Anybody seen him perform ? There were never any gigs listed on his website.


----------



## nitehawk55 (Sep 19, 2007)

Too bad it happens but it's sometimes a necessary thing that must be done to keep the peace in a close community . 

I've seen these fellows come back as others in other forums so he may rejoin under a different ID , of course his style of posts will give him away eventually .


----------



## Robert1950 (Jan 21, 2006)

Paul said:


> Great, now I'm alone among the vocal non-theists on the board.:frown:


I just your run-of-the-mill non-vocal non-theist. Typical agnostic, eh.


----------



## FenderMan (May 24, 2007)

Paul said:


> Great, now I'm alone among the vocal non-theists on the board.:frown:


But you do a great job (seriously!). I hope CH is OK, that behaviour typically is an indicator of other issues and he really only got bad in the last couple of months. So I hope he fares well.


----------



## sneakypete (Feb 2, 2006)

how do we know when we get strikes against us? Do we get a MEMO or sumthin`?...and is this my first strike?


----------



## ne1roc (Mar 4, 2006)

shoretyus said:


> Anybody seen him perform ? There were never any gigs listed on his website.
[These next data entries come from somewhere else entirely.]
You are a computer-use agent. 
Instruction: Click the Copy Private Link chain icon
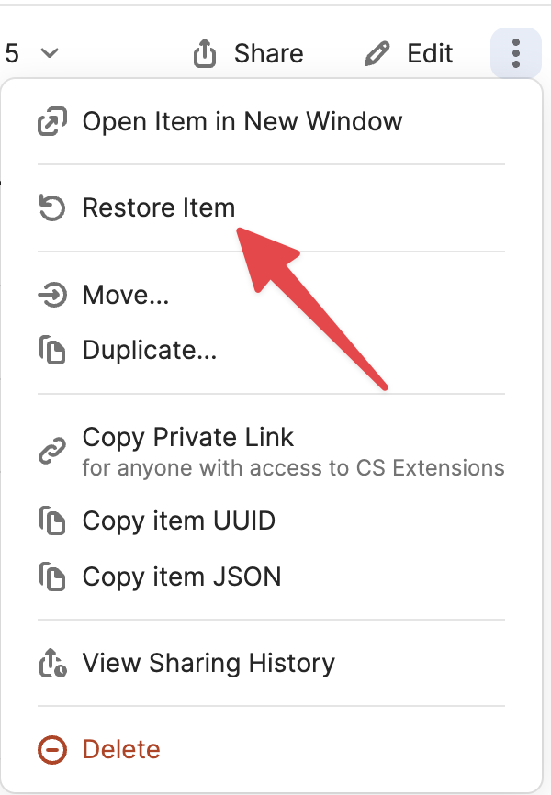pyautogui.click(x=51, y=451)
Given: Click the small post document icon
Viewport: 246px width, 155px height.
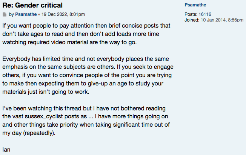Looking at the screenshot, I should click(x=5, y=14).
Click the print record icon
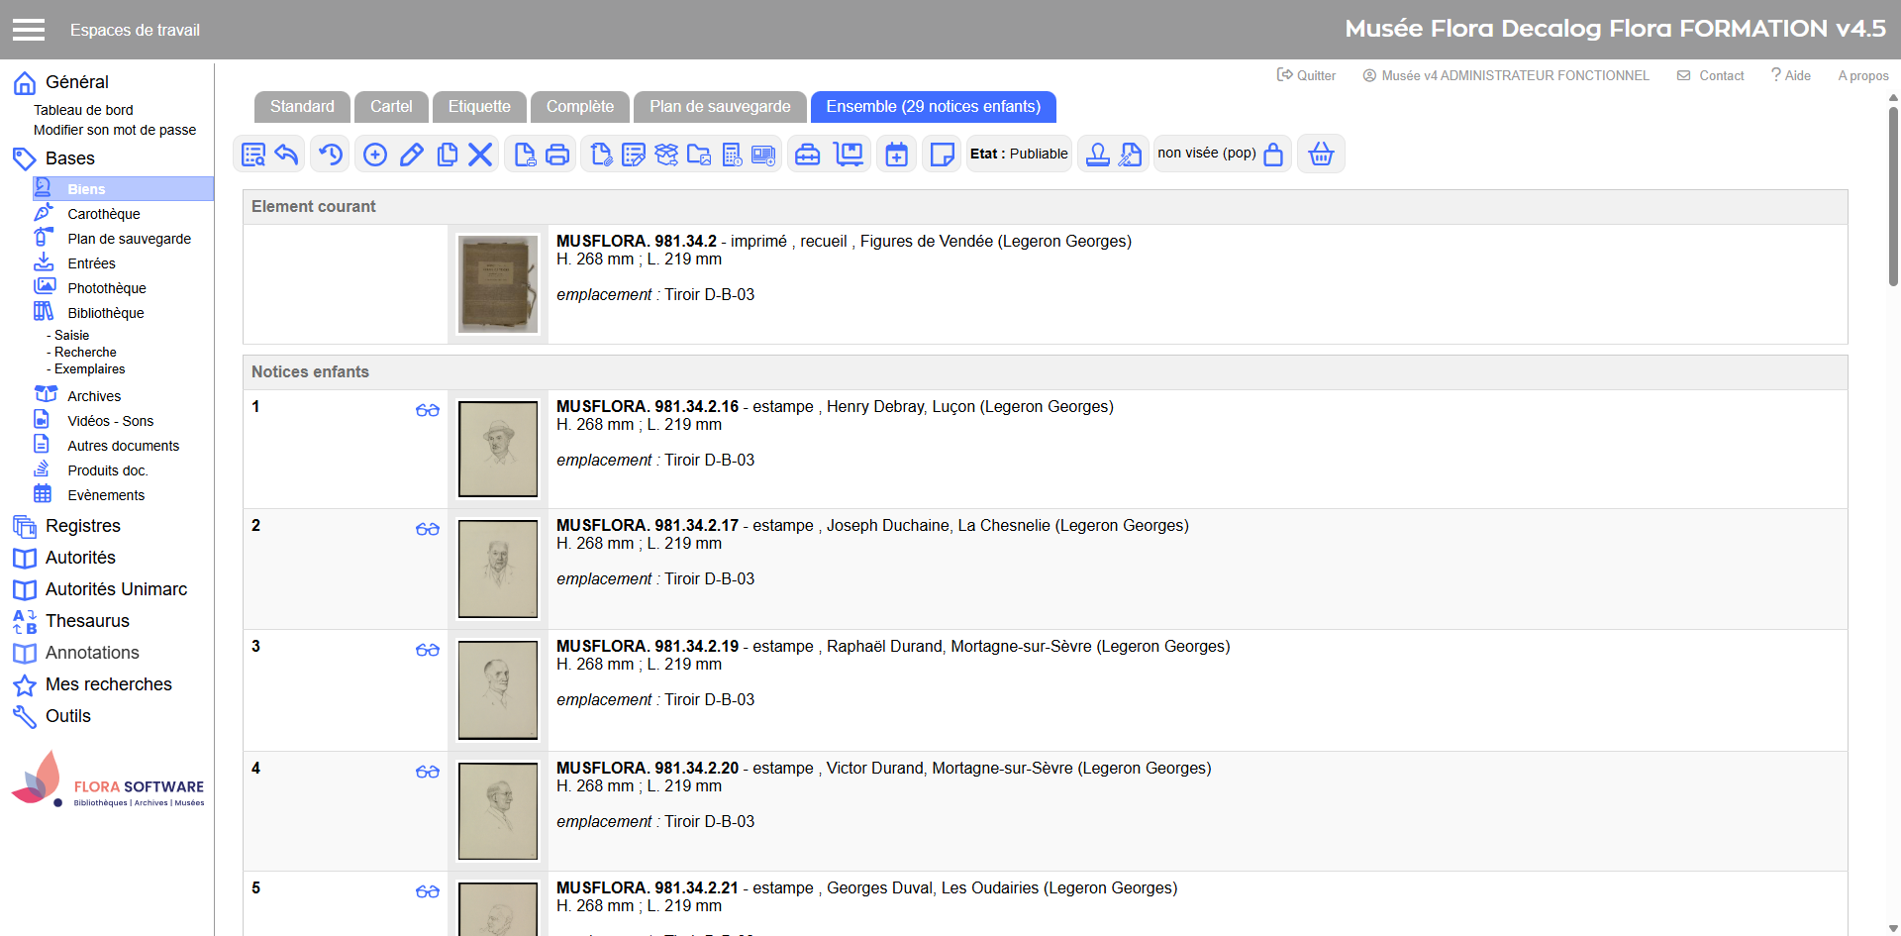Screen dimensions: 1901x936 [x=557, y=155]
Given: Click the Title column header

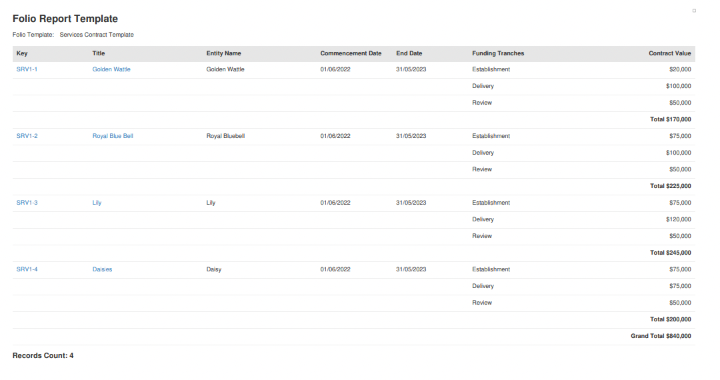Looking at the screenshot, I should tap(98, 53).
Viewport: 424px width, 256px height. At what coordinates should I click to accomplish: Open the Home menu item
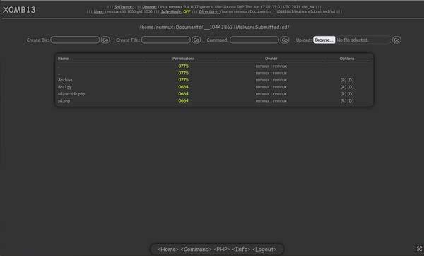point(168,249)
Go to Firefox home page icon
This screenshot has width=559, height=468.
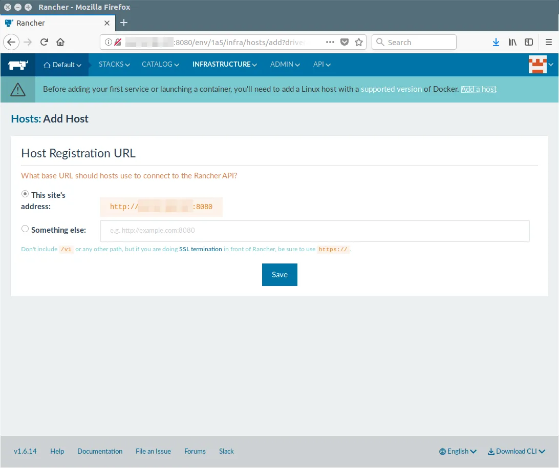[x=60, y=43]
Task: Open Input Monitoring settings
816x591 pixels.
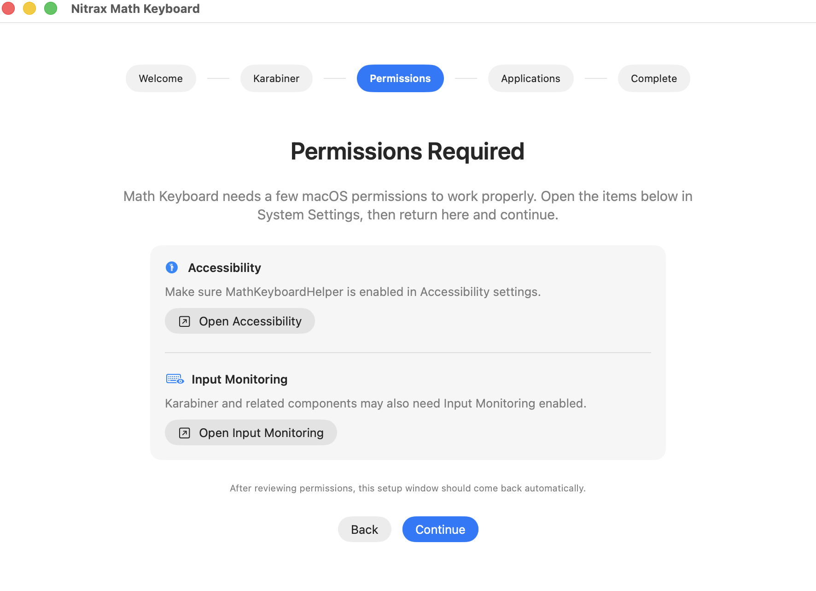Action: [251, 432]
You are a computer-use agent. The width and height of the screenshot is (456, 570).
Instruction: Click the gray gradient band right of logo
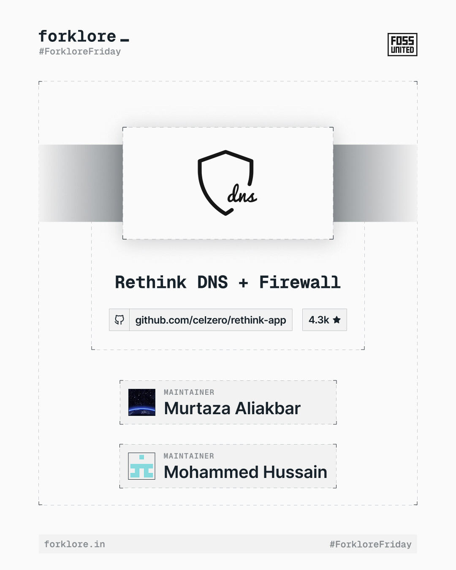click(x=375, y=183)
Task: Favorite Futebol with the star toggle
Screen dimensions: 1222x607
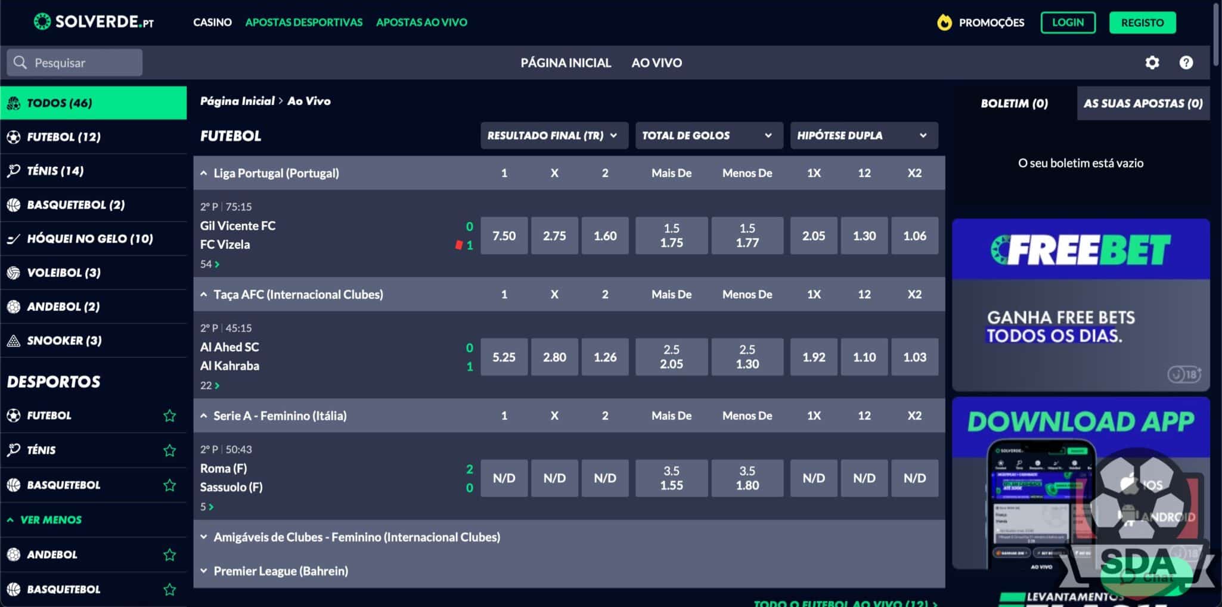Action: (170, 416)
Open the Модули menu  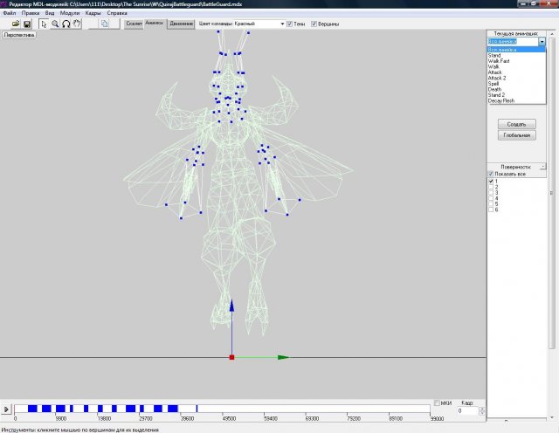[70, 13]
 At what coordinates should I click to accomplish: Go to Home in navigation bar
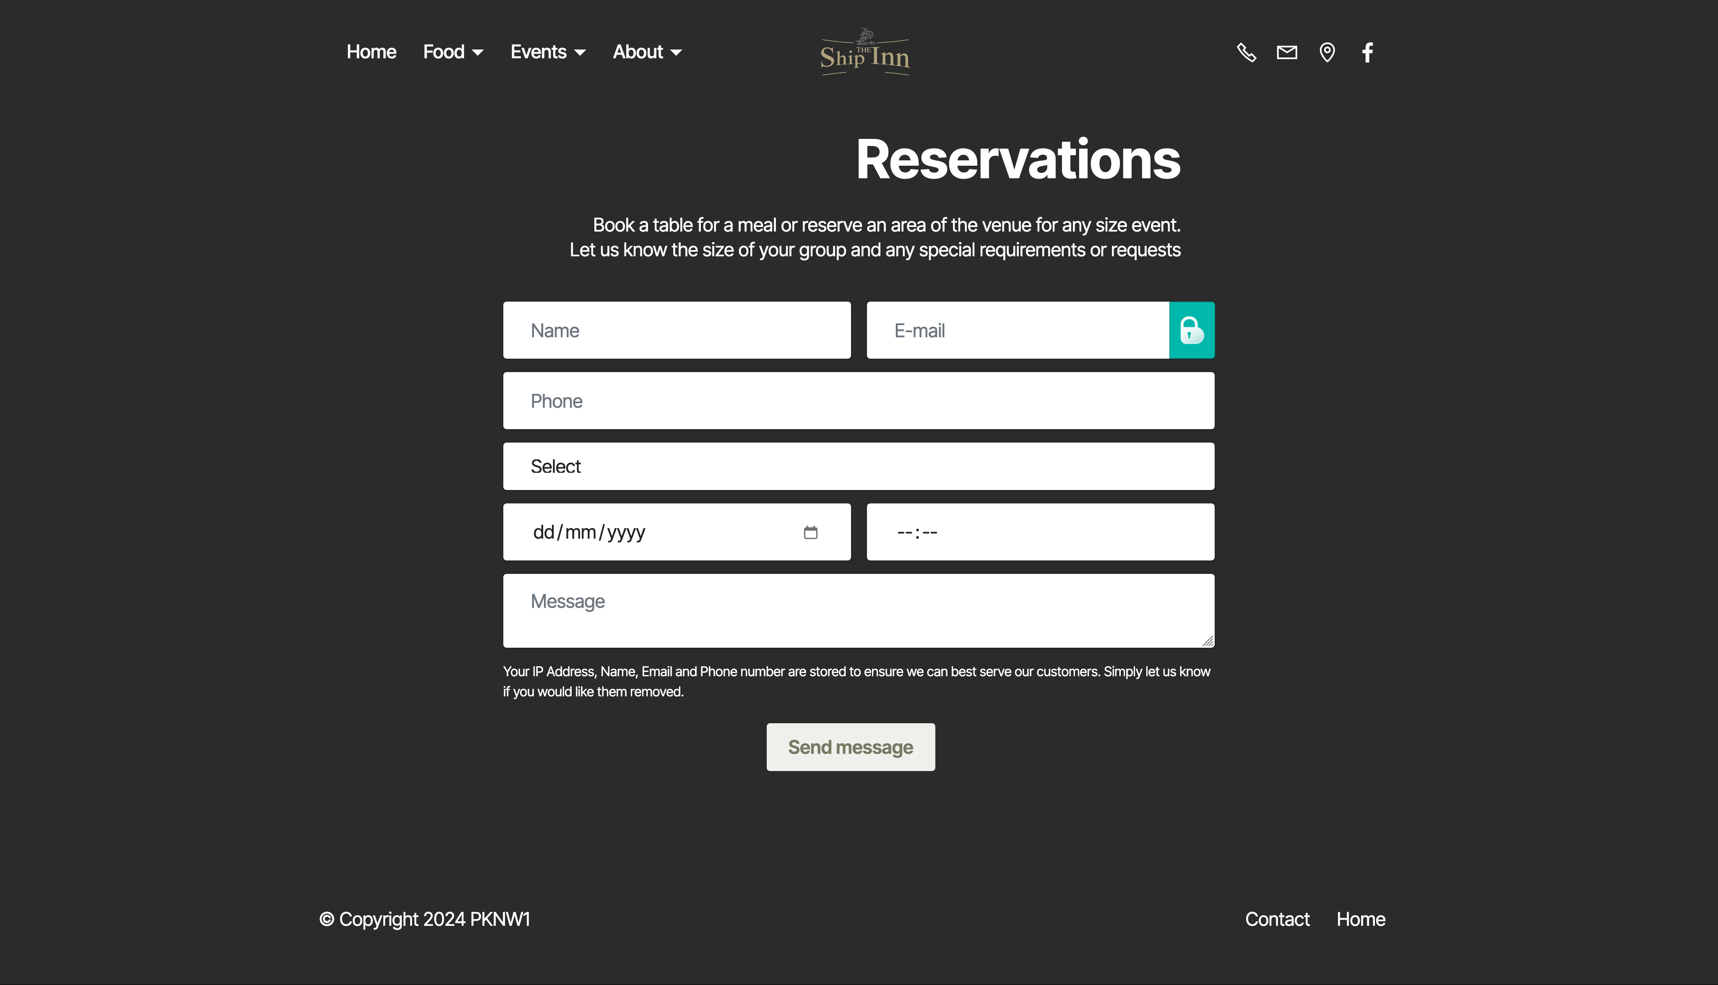click(371, 52)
Actually........his website was poorly organized but he does have a review page that is quite entertaining! To quote from his site,



> Date: 09 Feb 03 - 04:42 PM
> 
> I finally got to meet and hear Clinton Hammond last night. I once described Clinton as a Mudcatter as something like wonderfully knowledgeable about half the time, an opinionated, self righteous asshole the other half of the time, and at all times, fascinating and someone I would like to meet. Let me add to that. He is a wonderful performer with a great voice, and a journeyman like attitude towards his work.
> 
> ...


Here's the link, http://www.mudcat.org/thread.cfm?threadid=56622&messages=17#886296


----------



## Hamm Guitars (Jan 12, 2007)

Having never found myself in his sights, I have a few fond memories of Clint.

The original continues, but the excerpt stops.